In [1]:
from dotenv import load_dotenv
load_dotenv()

True

In [2]:
import warnings
warnings.filterwarnings("ignore")
from langchain_groq import ChatGroq

llm = ChatGroq(
    model="llama3-8b-8192",
    temperature=0,
    max_tokens=None,
    timeout=None,
    max_retries=2
)

In [3]:
from langchain.prompts.prompt import PromptTemplate

In [5]:
from langchain_community.document_loaders import PyPDFLoader

def load_pdf_data(pdf_path):
    """
    this function loads text data from pdf file
    """
    loader = PyPDFLoader(file_path=pdf_path)
    documents = loader.load()
    return documents

In [7]:
react_docs = load_pdf_data(pdf_path = "../data/Training_docs/Episode_1.pdf")

In [10]:
from langchain_text_splitters import RecursiveCharacterTextSplitter

def split_documents(documents, chunk_size=800, chunk_overlap=80):
    """
    this function splits documents into chunks of given size and overlap
    """
    text_splitter = RecursiveCharacterTextSplitter(
        chunk_size=chunk_size,
        chunk_overlap=chunk_overlap
    )
    chunks = text_splitter.split_documents(documents=documents)
    return chunks

In [11]:
react_chunks = split_documents(react_docs)

In [15]:
from langchain_huggingface import HuggingFaceEmbeddings
from langchain_community.vectorstores import FAISS
import os

def create_embedding_vector_db(chunks, db_name, target_directory=f"../vector_databases"):
    """
    this function uses the open-source embedding model HuggingFaceEmbeddings 
    to create embeddings and store those in a vector database called FAISS, 
    which allows for efficient similarity search
    """
    # instantiate embedding model
    embedding = HuggingFaceEmbeddings(
        model_name='sentence-transformers/all-mpnet-base-v2'
    )
    # create the vector store 
    vectorstore = FAISS.from_documents(
        documents=chunks,
        embedding=embedding
    )
    # save vector database locally
    if not os.path.exists(target_directory):
        os.makedirs(target_directory)
    vectorstore.save_local(f"{target_directory}/{db_name}_vector_db")

In [39]:
create_embedding_vector_db(chunks=react_chunks, db_name="doc")

In [17]:
def retrieve_from_vector_db(vector_db_path):
    """
    this function splits out a retriever object from a local vector database
    """
    # instantiate embedding model
    embeddings = HuggingFaceEmbeddings(
        model_name='sentence-transformers/all-mpnet-base-v2'
    )
    react_vectorstore = FAISS.load_local(
        folder_path=vector_db_path,
        embeddings=embeddings,
        allow_dangerous_deserialization=True
    )
    retriever = react_vectorstore.as_retriever()
    return retriever

In [32]:
doc_retriever = retrieve_from_vector_db("../vector_databases/react_vector_db")

In [33]:
from langchain import hub
from langchain.chains.combine_documents import create_stuff_documents_chain

In [34]:
from langchain.chains.retrieval import create_retrieval_chain

In [35]:
def connect_chains(retriever):
    """
    this function connects stuff_documents_chain with retrieval_chain
    """
    stuff_documents_chain = create_stuff_documents_chain(
        llm=llm,
        prompt=hub.pull("langchain-ai/retrieval-qa-chat")
    )
    retrieval_chain = create_retrieval_chain(
        retriever=retriever,
        combine_docs_chain=stuff_documents_chain
    )
    return retrieval_chain

In [36]:
doc_retrieval_chain = connect_chains(doc_retriever)

In [37]:
def print_output(
    inquiry,
    retrieval_chain=doc_retrieval_chain
):
    result = retrieval_chain.invoke({"input": inquiry})
    print(result['answer'].strip("\n"))

In [38]:
print_output("Give me the summary the text in 3 sentences.")

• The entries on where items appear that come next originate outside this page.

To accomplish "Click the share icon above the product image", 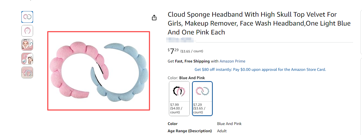I will point(154,18).
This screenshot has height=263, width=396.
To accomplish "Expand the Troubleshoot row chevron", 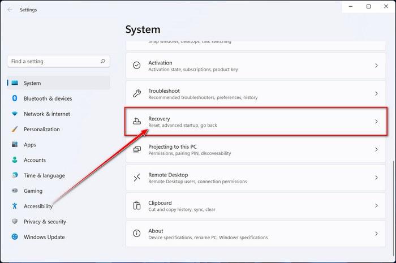I will 376,94.
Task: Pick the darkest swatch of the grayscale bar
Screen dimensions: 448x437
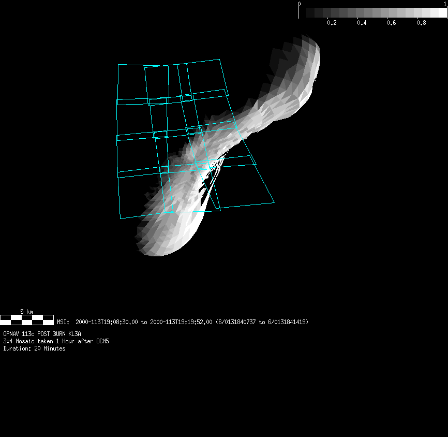Action: coord(310,12)
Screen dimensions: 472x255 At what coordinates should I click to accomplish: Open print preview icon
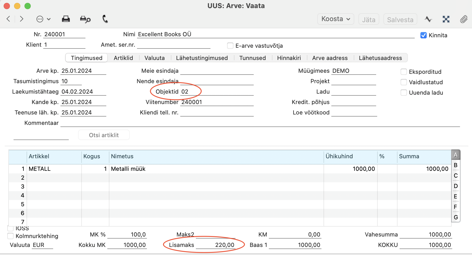pyautogui.click(x=85, y=19)
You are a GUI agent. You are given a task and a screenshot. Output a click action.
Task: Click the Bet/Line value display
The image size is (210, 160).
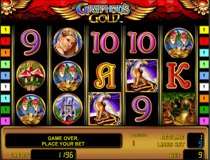pos(196,137)
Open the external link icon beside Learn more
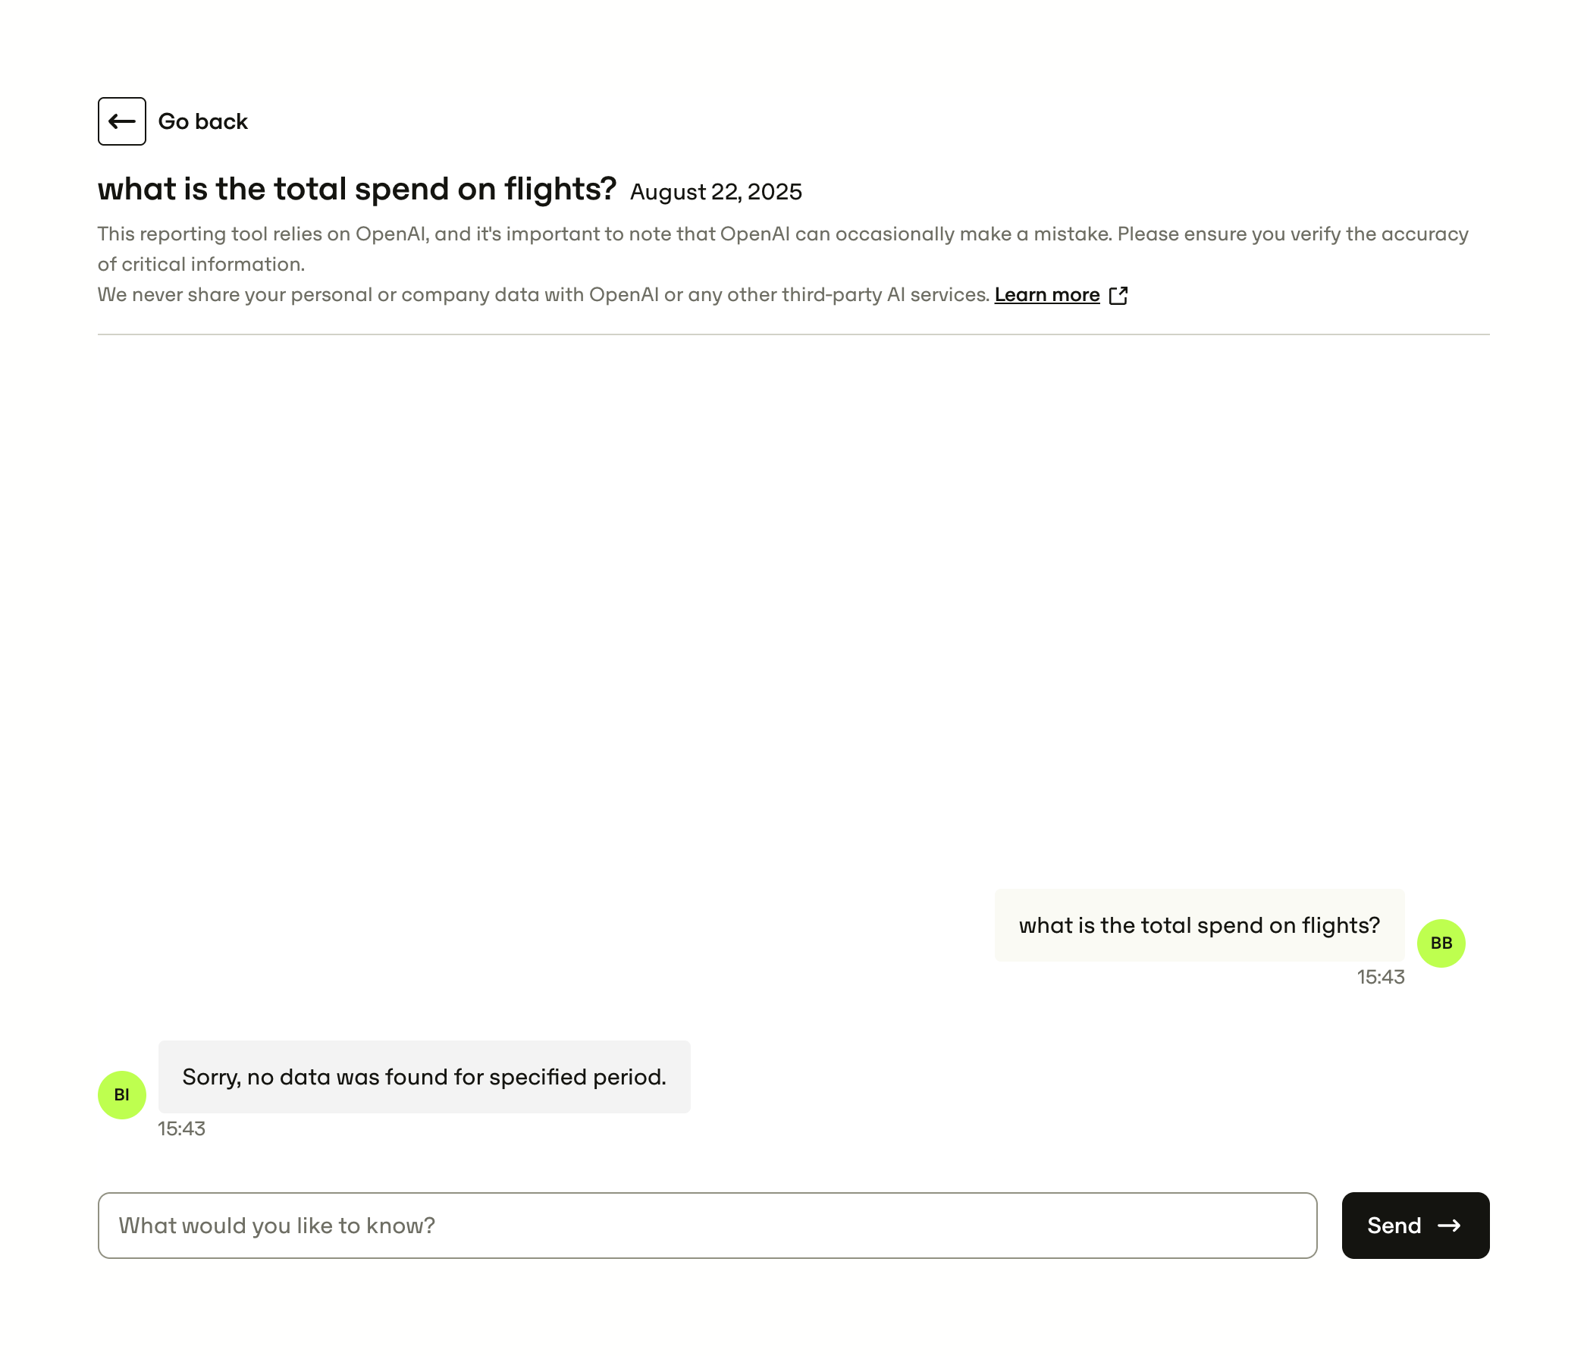Screen dimensions: 1587x1356 1119,294
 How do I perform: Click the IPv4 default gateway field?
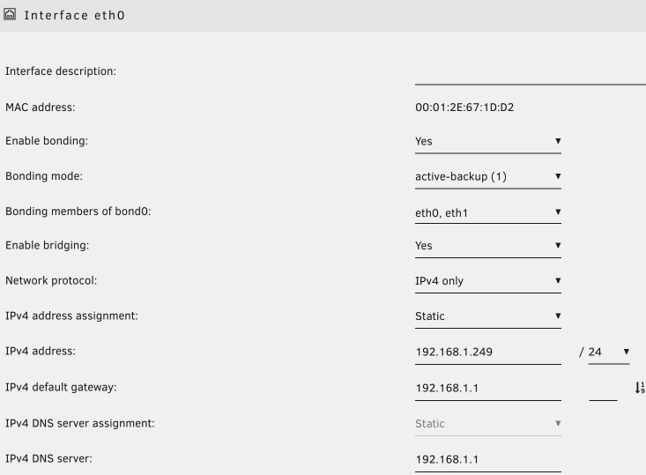pyautogui.click(x=487, y=388)
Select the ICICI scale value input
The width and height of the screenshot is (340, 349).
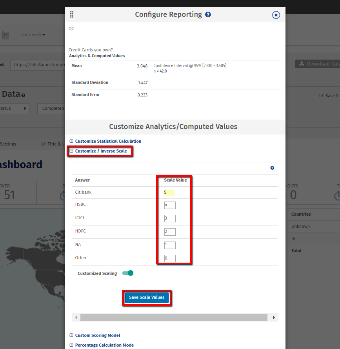coord(170,218)
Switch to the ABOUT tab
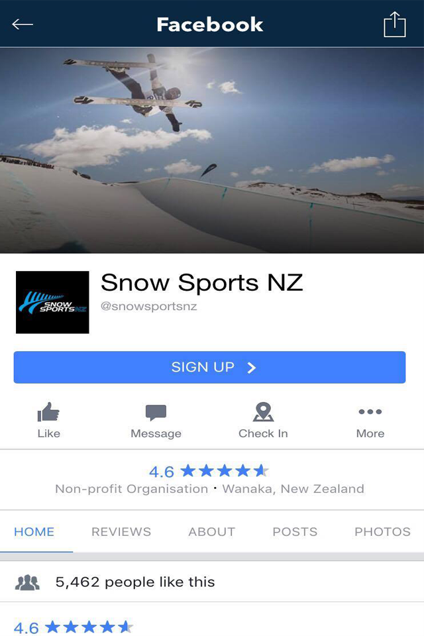The image size is (424, 636). (x=212, y=532)
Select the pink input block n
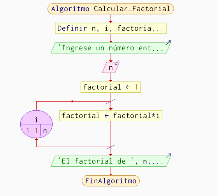 [x=111, y=68]
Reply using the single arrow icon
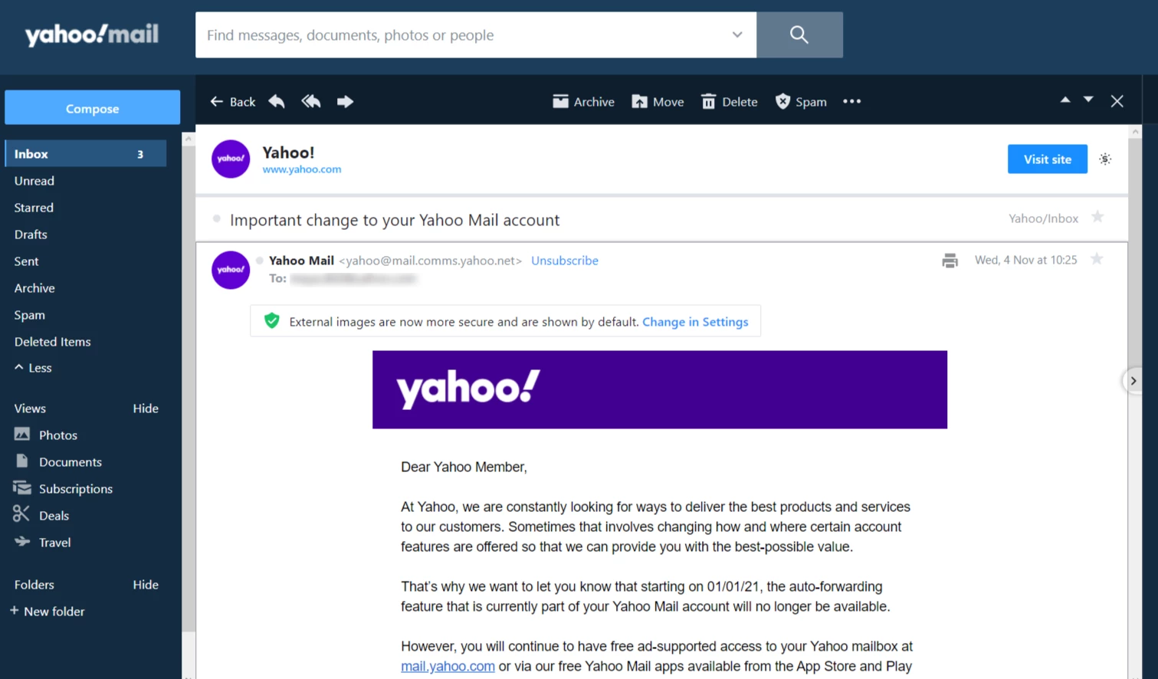The width and height of the screenshot is (1158, 679). [x=276, y=101]
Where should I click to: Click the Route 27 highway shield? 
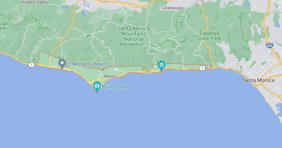coord(200,2)
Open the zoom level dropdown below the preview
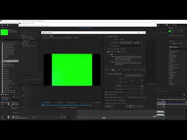This screenshot has width=187, height=140. pyautogui.click(x=71, y=102)
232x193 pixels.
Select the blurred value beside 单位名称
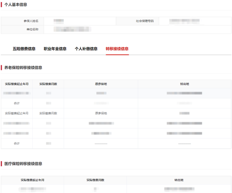[72, 29]
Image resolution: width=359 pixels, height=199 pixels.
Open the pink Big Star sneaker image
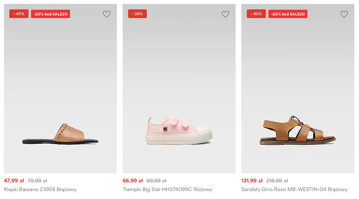tap(179, 130)
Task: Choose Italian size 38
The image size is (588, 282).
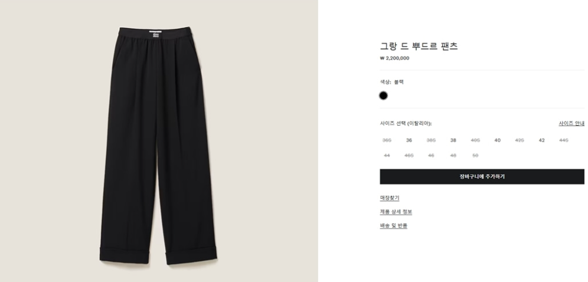Action: [x=453, y=140]
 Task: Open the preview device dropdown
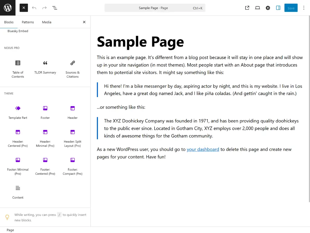click(x=257, y=8)
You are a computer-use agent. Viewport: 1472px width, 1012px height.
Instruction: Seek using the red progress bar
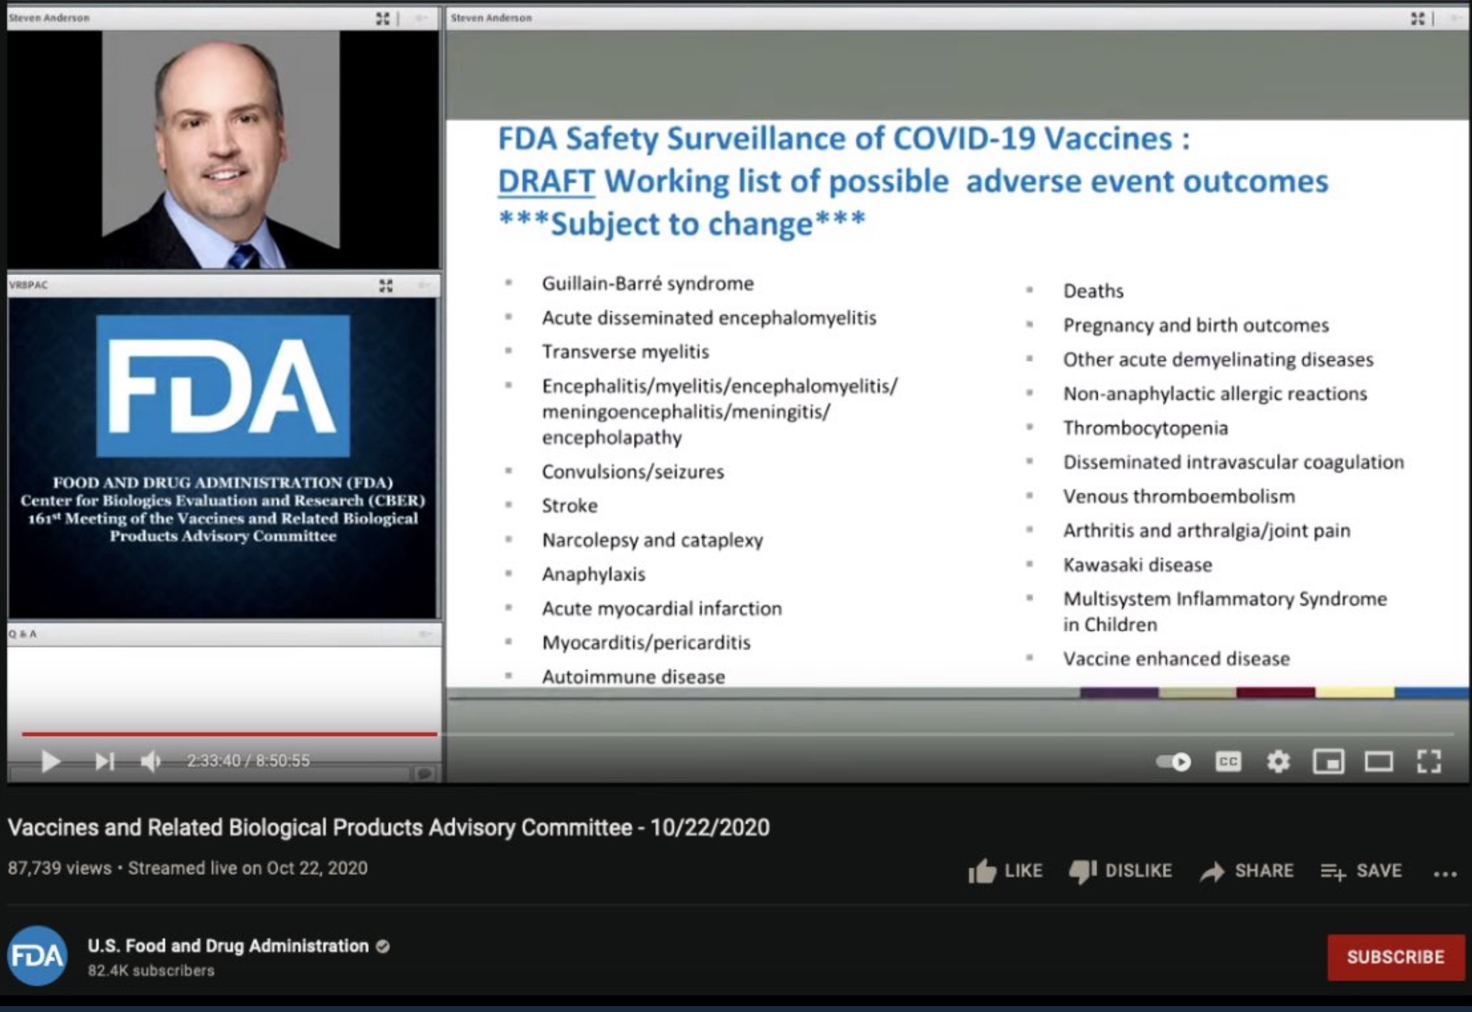228,734
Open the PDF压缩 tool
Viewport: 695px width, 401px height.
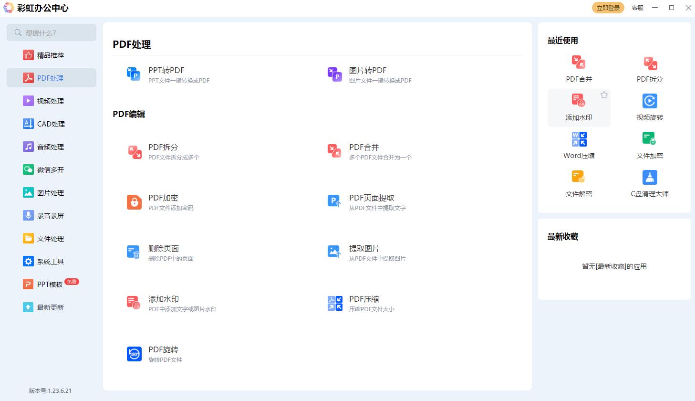(363, 303)
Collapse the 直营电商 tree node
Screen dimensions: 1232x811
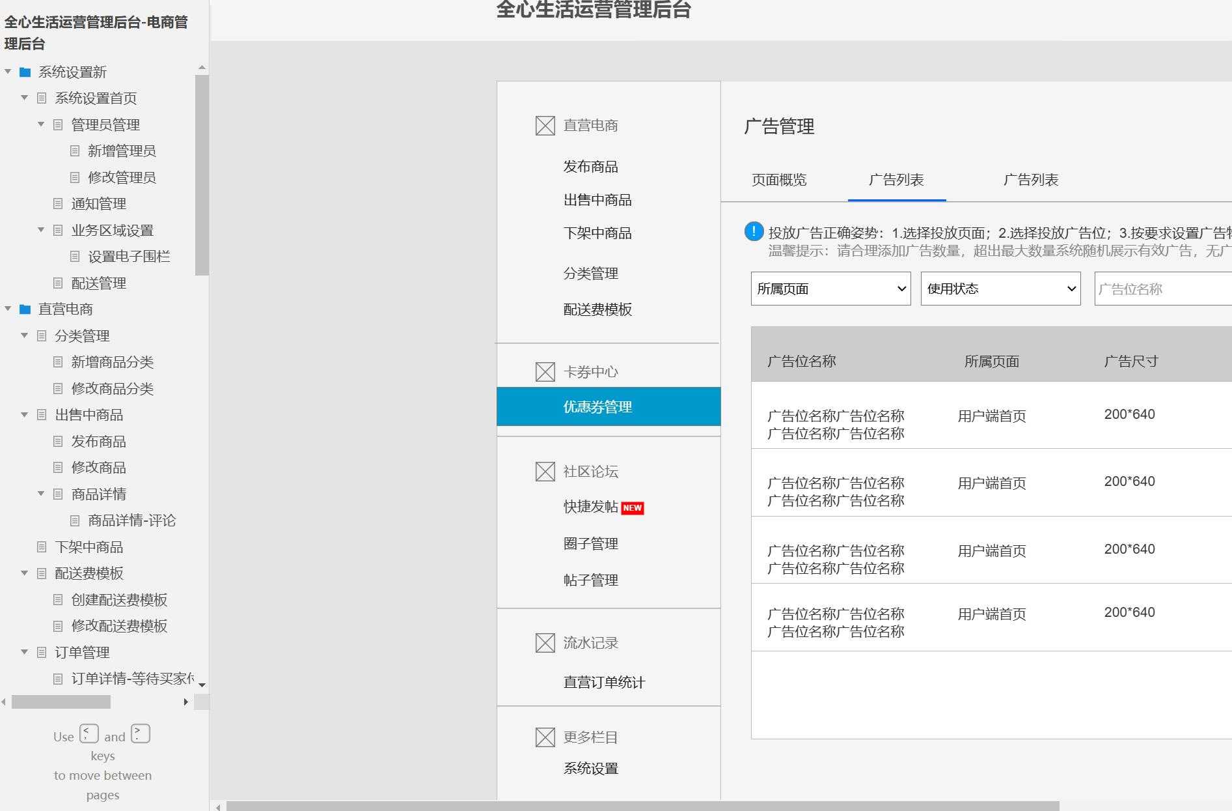(8, 309)
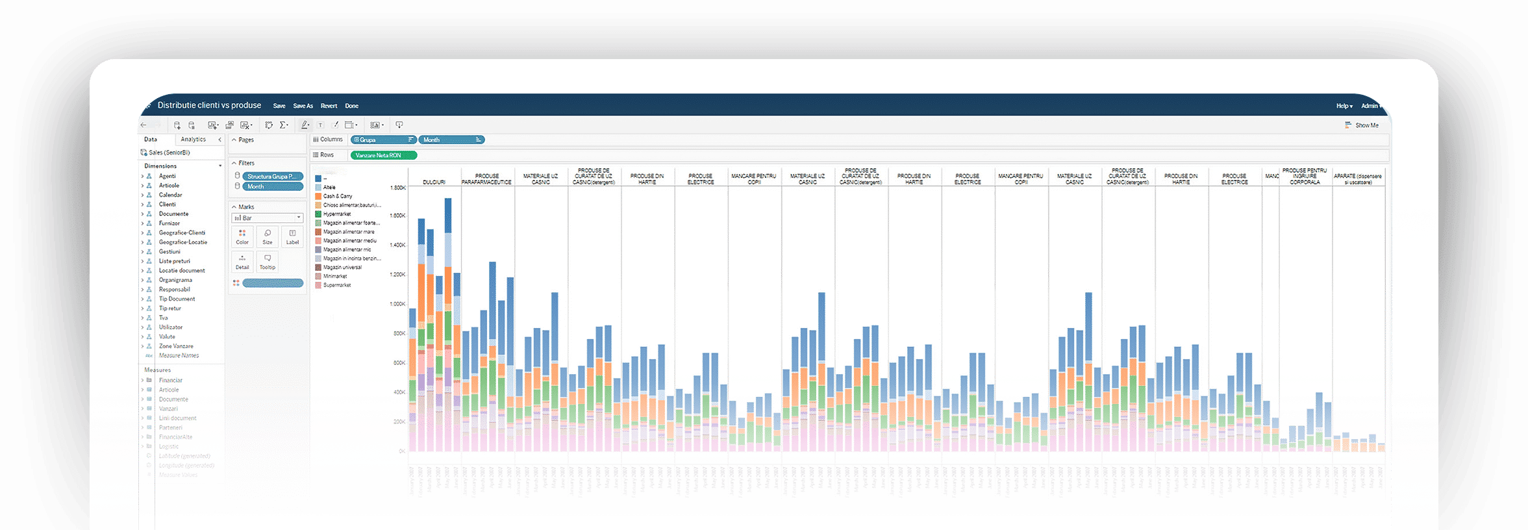Click the swap rows and columns icon
Viewport: 1528px width, 530px height.
click(269, 125)
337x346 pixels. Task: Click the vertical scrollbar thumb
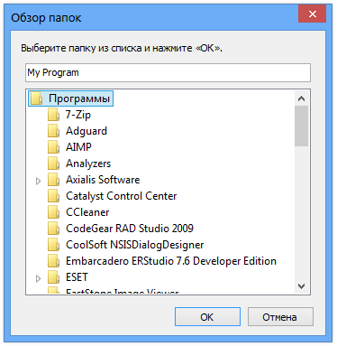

The text discusses the significance of understanding the causes of diseases and aging, with the speaker arguing that it is a turning point in medical history. The speaker's research has shown that aging is controllable and can be slowed down or reversed, and that this technology will fundamentally change the course of human history. The goal is not just to prevent old age, but to prevent aging throughout one's entire lifespan, and the speaker plans to share practical tips and information on how to achieve this in future episodes.